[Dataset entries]
==========

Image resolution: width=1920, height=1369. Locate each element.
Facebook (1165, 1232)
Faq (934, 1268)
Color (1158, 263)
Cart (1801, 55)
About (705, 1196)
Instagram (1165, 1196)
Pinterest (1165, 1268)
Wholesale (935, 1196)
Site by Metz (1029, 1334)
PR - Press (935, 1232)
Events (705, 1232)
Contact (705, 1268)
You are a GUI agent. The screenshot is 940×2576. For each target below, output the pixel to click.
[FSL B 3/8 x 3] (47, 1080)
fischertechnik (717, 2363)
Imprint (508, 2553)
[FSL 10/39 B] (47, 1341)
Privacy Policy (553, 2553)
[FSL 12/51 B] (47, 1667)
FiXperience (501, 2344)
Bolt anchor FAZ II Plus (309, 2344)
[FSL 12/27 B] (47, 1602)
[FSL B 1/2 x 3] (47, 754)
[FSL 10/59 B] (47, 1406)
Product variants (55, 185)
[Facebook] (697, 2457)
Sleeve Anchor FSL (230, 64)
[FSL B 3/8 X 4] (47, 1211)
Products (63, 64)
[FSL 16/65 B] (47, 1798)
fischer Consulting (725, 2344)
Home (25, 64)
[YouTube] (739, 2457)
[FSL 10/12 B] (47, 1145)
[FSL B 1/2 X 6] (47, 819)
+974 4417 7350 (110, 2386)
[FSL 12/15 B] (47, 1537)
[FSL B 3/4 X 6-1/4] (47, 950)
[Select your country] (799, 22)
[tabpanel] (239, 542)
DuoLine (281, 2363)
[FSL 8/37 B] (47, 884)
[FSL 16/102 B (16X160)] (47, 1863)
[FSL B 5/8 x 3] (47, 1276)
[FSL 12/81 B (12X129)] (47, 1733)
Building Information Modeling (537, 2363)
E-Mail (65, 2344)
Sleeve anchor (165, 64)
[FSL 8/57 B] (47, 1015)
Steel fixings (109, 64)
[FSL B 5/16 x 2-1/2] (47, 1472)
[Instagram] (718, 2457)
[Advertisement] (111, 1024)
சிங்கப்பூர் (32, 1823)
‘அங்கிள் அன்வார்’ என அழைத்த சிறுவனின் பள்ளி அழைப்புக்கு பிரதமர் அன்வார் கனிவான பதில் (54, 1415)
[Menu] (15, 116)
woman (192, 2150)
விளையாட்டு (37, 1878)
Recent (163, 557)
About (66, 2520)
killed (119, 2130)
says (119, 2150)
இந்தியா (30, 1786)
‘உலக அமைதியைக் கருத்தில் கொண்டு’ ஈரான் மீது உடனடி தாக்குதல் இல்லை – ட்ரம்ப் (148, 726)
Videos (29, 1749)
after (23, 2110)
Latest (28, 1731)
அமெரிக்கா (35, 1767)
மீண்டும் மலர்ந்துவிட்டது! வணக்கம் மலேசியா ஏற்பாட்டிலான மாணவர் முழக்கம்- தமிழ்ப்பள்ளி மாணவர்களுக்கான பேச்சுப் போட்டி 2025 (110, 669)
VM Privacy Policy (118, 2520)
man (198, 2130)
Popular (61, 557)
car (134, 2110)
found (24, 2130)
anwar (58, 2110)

==========

_PROMPT_
Taking the records from the top, repeat each line exactly until you have repeated the line that contains "Home (25, 64)".

_RESULT_
Image resolution: width=1920, height=1369. Locate each element.
Facebook (1165, 1232)
Faq (934, 1268)
Color (1158, 263)
Cart (1801, 55)
About (705, 1196)
Instagram (1165, 1196)
Pinterest (1165, 1268)
Wholesale (935, 1196)
Site by Metz (1029, 1334)
PR - Press (935, 1232)
Events (705, 1232)
Contact (705, 1268)
You are a GUI agent. The screenshot is 940×2576. For each target below, output the pixel to click.
[FSL B 3/8 x 3] (47, 1080)
fischertechnik (717, 2363)
Imprint (508, 2553)
[FSL 10/39 B] (47, 1341)
Privacy Policy (553, 2553)
[FSL 12/51 B] (47, 1667)
FiXperience (501, 2344)
Bolt anchor FAZ II Plus (309, 2344)
[FSL 12/27 B] (47, 1602)
[FSL B 1/2 x 3] (47, 754)
[FSL 10/59 B] (47, 1406)
Product variants (55, 185)
[Facebook] (697, 2457)
Sleeve Anchor FSL (230, 64)
[FSL B 3/8 X 4] (47, 1211)
Products (63, 64)
[FSL 16/65 B] (47, 1798)
fischer Consulting (725, 2344)
Home (25, 64)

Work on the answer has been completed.